(Collected data)
::::::::

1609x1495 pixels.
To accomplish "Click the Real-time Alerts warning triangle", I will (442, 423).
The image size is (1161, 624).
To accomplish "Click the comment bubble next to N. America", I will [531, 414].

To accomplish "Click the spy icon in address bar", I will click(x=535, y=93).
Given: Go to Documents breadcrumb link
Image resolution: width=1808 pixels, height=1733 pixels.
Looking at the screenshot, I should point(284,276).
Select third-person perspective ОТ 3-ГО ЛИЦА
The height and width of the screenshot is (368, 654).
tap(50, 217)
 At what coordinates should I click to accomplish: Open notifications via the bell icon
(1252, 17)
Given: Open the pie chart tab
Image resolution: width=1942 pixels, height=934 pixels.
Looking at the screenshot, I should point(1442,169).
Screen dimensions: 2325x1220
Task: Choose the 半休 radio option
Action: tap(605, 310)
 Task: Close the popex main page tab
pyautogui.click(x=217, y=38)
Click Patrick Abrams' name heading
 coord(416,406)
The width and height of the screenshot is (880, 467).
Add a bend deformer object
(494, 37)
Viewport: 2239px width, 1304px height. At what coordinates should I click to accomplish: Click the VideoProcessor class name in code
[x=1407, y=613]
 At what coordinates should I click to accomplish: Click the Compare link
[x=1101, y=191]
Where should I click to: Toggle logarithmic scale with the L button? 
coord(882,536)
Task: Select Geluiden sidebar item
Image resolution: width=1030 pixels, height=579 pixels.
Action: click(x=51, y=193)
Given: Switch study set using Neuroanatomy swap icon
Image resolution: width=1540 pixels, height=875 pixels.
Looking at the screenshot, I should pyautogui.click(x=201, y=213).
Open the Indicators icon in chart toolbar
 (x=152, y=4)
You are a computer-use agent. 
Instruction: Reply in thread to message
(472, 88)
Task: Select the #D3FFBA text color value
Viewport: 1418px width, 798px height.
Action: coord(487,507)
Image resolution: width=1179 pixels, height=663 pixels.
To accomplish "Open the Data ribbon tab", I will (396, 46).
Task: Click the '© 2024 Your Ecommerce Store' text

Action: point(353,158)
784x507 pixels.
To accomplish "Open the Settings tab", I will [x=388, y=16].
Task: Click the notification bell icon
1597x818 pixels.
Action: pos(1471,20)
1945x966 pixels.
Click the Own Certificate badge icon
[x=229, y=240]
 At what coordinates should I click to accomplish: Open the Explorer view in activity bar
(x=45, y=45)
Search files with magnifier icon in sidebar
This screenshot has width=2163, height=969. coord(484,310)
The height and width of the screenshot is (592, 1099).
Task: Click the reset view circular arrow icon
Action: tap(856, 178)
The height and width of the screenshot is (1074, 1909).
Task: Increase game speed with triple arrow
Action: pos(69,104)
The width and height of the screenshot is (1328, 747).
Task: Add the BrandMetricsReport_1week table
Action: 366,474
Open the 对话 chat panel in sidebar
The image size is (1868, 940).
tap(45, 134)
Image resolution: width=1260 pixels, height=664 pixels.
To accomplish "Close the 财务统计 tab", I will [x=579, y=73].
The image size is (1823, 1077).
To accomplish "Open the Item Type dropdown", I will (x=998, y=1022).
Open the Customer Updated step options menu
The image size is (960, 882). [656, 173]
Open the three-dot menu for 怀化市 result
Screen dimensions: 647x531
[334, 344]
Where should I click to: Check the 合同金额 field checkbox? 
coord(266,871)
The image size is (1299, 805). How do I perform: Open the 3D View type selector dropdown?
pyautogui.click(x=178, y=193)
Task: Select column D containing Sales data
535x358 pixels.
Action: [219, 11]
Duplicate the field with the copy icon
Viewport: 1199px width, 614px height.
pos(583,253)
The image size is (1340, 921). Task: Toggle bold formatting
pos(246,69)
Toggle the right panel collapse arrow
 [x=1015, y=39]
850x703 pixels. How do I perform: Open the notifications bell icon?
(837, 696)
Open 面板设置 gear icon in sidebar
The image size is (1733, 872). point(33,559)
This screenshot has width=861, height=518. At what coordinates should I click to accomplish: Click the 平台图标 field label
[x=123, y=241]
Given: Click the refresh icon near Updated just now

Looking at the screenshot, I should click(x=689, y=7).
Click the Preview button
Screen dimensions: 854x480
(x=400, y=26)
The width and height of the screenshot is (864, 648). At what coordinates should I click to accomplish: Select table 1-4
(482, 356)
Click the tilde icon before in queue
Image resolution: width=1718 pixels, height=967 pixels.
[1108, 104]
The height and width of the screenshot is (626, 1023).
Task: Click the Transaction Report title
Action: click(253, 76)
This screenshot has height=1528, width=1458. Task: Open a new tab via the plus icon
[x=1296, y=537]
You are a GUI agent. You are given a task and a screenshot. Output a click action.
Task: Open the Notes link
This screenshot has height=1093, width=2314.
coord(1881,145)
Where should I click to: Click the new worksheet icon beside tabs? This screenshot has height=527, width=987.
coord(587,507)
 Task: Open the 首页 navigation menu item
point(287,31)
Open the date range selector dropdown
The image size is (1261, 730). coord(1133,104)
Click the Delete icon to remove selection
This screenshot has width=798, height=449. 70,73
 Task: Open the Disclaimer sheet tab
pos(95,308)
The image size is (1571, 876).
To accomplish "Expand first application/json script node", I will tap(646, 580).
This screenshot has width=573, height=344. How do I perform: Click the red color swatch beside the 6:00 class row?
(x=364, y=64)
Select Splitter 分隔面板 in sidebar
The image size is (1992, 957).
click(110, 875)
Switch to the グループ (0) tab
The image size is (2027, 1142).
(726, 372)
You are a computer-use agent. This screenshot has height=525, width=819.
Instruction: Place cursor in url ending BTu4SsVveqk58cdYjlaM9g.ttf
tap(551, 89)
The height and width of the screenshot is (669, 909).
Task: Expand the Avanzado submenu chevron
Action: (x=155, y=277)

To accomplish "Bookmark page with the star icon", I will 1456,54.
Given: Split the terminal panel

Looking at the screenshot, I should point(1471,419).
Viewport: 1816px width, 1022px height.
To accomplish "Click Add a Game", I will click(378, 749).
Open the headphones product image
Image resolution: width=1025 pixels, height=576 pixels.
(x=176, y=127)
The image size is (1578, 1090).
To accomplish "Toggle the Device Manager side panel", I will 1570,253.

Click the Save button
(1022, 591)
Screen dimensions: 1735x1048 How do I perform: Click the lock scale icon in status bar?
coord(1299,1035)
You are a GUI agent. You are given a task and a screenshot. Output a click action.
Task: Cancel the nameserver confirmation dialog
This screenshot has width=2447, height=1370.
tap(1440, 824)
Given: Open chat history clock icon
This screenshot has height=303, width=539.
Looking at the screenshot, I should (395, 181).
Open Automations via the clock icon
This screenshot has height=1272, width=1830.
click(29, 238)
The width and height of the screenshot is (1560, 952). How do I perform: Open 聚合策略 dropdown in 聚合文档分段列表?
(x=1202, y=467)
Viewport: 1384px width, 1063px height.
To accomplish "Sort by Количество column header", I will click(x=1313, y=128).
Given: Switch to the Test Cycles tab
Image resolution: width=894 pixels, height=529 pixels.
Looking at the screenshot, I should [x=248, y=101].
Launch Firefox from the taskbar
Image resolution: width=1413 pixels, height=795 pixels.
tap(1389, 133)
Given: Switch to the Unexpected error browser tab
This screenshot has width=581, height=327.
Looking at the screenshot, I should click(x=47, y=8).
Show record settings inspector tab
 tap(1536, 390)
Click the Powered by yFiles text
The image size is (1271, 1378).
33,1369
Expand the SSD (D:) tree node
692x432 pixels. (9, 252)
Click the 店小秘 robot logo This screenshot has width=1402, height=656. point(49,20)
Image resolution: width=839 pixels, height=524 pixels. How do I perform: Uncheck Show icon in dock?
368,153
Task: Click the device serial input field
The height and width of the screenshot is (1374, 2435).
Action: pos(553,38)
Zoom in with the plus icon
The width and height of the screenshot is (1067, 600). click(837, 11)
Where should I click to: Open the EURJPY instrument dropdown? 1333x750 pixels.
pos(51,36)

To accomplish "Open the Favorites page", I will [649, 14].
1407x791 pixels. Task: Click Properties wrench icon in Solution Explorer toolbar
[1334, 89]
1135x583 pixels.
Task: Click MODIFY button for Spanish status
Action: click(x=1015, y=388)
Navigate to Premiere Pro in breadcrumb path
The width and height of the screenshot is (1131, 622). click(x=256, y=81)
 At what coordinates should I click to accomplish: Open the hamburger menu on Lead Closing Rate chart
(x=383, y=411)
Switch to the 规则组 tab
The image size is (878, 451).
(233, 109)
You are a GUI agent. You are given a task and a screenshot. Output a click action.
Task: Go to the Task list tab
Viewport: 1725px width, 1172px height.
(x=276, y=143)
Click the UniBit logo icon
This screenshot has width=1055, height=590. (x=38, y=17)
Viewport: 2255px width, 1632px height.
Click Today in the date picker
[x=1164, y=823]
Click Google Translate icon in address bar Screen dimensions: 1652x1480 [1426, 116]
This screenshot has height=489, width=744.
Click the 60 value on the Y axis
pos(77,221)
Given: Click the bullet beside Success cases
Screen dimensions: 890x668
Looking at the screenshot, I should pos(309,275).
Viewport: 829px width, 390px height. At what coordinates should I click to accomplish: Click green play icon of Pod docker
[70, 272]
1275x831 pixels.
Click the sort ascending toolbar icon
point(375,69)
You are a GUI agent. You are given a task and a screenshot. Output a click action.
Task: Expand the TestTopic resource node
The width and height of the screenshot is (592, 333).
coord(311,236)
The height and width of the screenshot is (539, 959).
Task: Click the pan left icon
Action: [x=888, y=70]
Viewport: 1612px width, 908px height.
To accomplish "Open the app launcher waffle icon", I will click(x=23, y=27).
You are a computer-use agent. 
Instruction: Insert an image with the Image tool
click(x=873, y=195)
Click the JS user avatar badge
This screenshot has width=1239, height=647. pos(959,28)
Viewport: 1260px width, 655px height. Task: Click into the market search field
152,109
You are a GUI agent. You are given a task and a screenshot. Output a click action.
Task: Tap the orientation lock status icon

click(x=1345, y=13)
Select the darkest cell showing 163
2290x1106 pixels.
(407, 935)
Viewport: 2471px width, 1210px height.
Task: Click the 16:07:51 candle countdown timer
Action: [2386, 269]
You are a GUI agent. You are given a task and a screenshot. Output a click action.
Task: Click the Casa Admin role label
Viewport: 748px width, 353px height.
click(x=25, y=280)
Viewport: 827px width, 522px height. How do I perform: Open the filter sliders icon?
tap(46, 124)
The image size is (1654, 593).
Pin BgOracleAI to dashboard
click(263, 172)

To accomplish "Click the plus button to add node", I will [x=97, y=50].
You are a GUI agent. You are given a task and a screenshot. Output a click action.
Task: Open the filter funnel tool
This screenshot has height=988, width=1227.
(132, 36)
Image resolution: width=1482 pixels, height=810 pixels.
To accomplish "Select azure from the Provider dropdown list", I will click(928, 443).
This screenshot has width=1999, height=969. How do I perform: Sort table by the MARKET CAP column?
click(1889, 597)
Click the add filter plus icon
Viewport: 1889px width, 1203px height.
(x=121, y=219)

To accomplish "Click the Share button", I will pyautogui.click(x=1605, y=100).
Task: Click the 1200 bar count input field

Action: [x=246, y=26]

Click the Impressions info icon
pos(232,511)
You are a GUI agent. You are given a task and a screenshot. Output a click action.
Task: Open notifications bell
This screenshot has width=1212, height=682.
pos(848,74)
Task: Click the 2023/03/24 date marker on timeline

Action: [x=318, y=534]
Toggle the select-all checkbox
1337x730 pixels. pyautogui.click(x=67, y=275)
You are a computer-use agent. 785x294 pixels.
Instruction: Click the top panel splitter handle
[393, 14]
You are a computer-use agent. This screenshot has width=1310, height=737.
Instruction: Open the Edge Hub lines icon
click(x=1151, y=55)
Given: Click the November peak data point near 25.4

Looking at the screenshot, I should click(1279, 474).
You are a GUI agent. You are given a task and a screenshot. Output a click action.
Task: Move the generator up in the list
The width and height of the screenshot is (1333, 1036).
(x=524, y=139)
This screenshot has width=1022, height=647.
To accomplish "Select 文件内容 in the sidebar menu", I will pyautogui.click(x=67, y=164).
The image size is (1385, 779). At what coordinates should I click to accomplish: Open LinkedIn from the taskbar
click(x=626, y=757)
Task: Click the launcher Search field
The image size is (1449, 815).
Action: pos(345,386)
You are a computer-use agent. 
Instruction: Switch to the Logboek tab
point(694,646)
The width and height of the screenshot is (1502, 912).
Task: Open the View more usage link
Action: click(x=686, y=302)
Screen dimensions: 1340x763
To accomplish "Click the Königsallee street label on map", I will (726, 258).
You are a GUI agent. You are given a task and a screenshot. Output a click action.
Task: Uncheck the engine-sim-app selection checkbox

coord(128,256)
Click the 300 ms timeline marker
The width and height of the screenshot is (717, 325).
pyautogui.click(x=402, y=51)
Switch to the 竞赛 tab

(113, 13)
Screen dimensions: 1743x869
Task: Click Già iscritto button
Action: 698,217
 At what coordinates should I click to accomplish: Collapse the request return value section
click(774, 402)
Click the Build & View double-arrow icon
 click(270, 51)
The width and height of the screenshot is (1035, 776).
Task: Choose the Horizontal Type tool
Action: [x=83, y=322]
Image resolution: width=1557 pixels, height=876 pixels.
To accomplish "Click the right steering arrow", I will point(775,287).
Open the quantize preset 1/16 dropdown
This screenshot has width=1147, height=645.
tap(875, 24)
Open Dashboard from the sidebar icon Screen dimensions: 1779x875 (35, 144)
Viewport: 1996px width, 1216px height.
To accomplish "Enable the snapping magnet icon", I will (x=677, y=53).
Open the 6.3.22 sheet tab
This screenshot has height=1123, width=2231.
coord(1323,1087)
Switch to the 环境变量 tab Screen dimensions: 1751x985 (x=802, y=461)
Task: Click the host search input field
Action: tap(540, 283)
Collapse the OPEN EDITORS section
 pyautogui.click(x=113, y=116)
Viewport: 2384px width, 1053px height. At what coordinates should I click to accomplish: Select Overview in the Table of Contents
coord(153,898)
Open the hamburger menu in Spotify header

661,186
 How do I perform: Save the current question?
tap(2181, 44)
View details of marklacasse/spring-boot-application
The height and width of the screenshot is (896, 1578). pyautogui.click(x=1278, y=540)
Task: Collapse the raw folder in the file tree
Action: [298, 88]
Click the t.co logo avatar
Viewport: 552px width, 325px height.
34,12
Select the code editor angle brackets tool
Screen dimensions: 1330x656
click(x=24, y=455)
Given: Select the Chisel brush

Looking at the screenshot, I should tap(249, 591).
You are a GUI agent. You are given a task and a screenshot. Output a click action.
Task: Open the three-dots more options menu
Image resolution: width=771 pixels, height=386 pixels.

::::::::

■ **TASK REQUIREMENTS**:
Only the lines from the first line of the records through the one containing "Given: Go to Documents breadcrumb link" should be reproduced, exactly, with both of them included.

■ **ANSWER TO THIS PROBLEM**:
1609x1495 pixels.
To accomplish "Click the Real-time Alerts warning triangle", I will (442, 423).
The image size is (1161, 624).
To accomplish "Click the comment bubble next to N. America", I will [531, 414].

To accomplish "Click the spy icon in address bar", I will click(x=535, y=93).
Given: Go to Documents breadcrumb link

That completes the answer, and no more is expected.